Borgna è sindaco dichiaratamente di centrosinistra che si riconosce in Monviso in Movimento, il gruppo civico che ha nell’ex assessore regionale Alberto Valmaggia e nell’ex viceministro all’Agricoltura ed ex presidente nazionale delle Acli Andrea Olivero i suoi referenti.
Un’associazione che oggi, dopo la mancata elezione di Valmaggia e lo sciame sismico che sta terremotando vari partiti, si guarda intorno per valutare il da farsi.
Vicesindaco è Patrizia Manassero, già senatrice Pd, espressione della componente che ha sostenuto Nicola Zingaretti nella sua corsa alla segreteria nazionale.
Il gruppo consiliare Pd conta 7 rappresentanti.
C’è poi il gruppo Cuneo Solidale e Democratica, di chiara impronta di centrosinistra (3 consiglieri), accanto a uno più squisitamente centrista, Crescere Insieme (3 consiglieri).
Della maggioranza, per quanto senza rappresentanza in giunta, fa parte pure l’unico consigliere comunale dei Moderati, Alberto Coggiola. Il leader indiscusso degli “estremisti del buonsenso”, Mimmo Portas, sarà il responsabile organizzativo nazionale della nuova formazione di Renzi, un ruolo di primo piano che fa supporre che i Moderati abbraccino la causa di “Italia Viva”.
L’altro maggiore gruppo consiliare, “Centro per Cuneo – Lista Civica”, che conta lo stesso numero di consiglieri del Pd (7) e costituisce uno dei cardini della maggioranza, è formato da alcuni esponenti di mai celate simpatie liberali (in particolare “costiane”) o ex Ncd-Udc, che non si sono mai riconosciuti nel Pd e che non hanno indirizzato i loro consensi al centrosinistra nelle consultazioni politiche, europee o regionali.

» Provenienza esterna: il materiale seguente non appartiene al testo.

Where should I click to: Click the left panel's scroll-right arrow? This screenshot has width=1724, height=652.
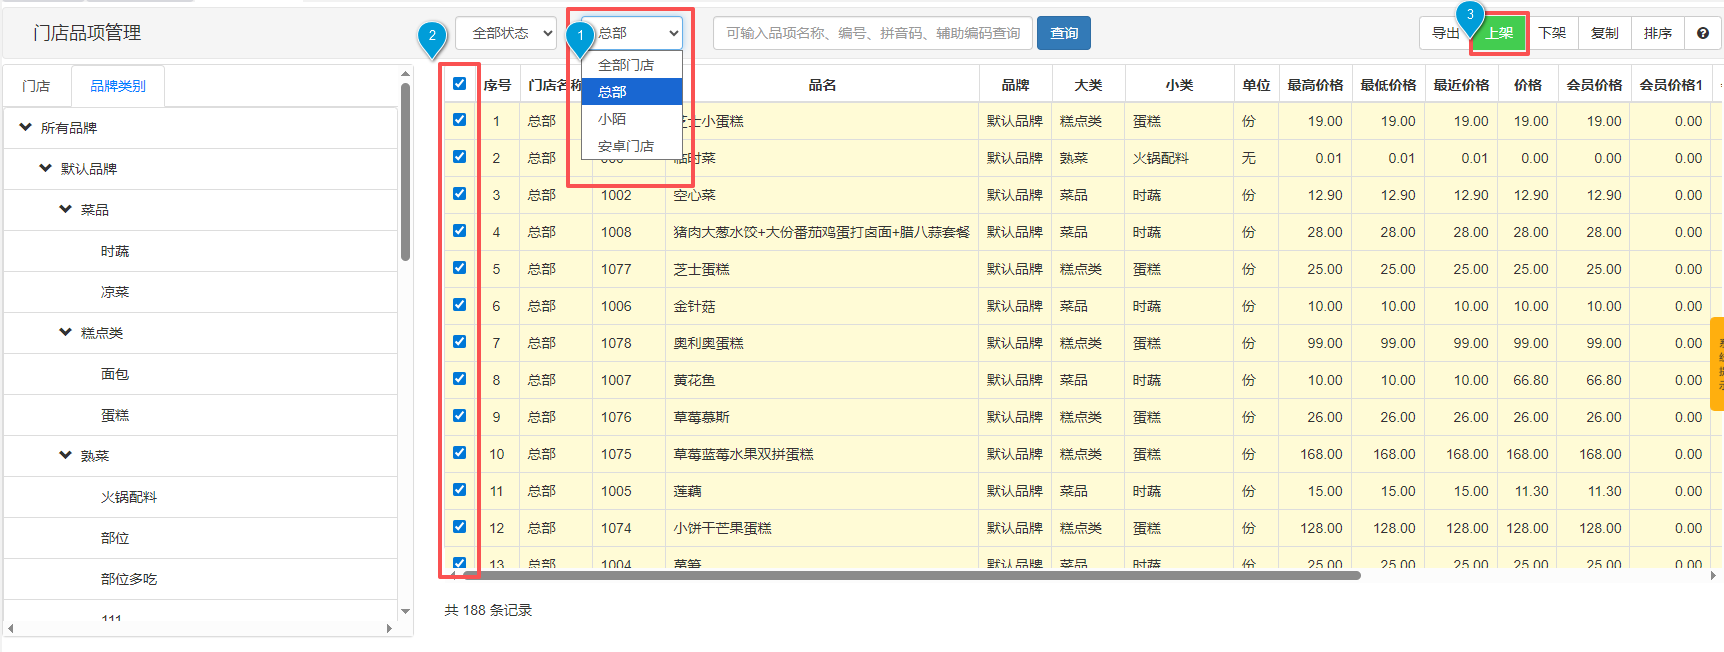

Due anni fa avevano preso le distanze da Forza Italia, allora rappresentata da Massimo Garnero, poi migrato in Fratelli d’Italia, e avevano chiesto con convinzione la riconferma di Borgna, anche quando il Circolo Pd di Cuneo lo osteggiava e premeva per candidare sindaco la senatrice Manassero.
Costoro erano stati precursori “de facto” di quell’asse centrista e trasversale che Renzi sembra voler aver in animo di realizzare.
Il sindaco si mantiene in bilico, pencolante tra un forno e l’altro per mantenere unita una maggioranza alla quale tornerebbe quanto mai utile un ipotetico collante renziano.
Ma mentre si occupa nel contingente di Cuneo, Borgna, legittimamente, non dimentica Roma.  
Mercoledì ha partecipato al Nazareno a un incontro con 18 colleghi, tra cui il suo caro amico sindaco di Bergamo Giorgio Gori, promosso dal segretario del Pd Zingaretti.
La situazione politica nazionale – anche se tutti lo negheranno ognuno accampando proprie acrobatiche motivazioni – genera fermento anche nel municipio del capoluogo di provincia.
Cuneo, per quanto città di confine, è pur sempre Italia.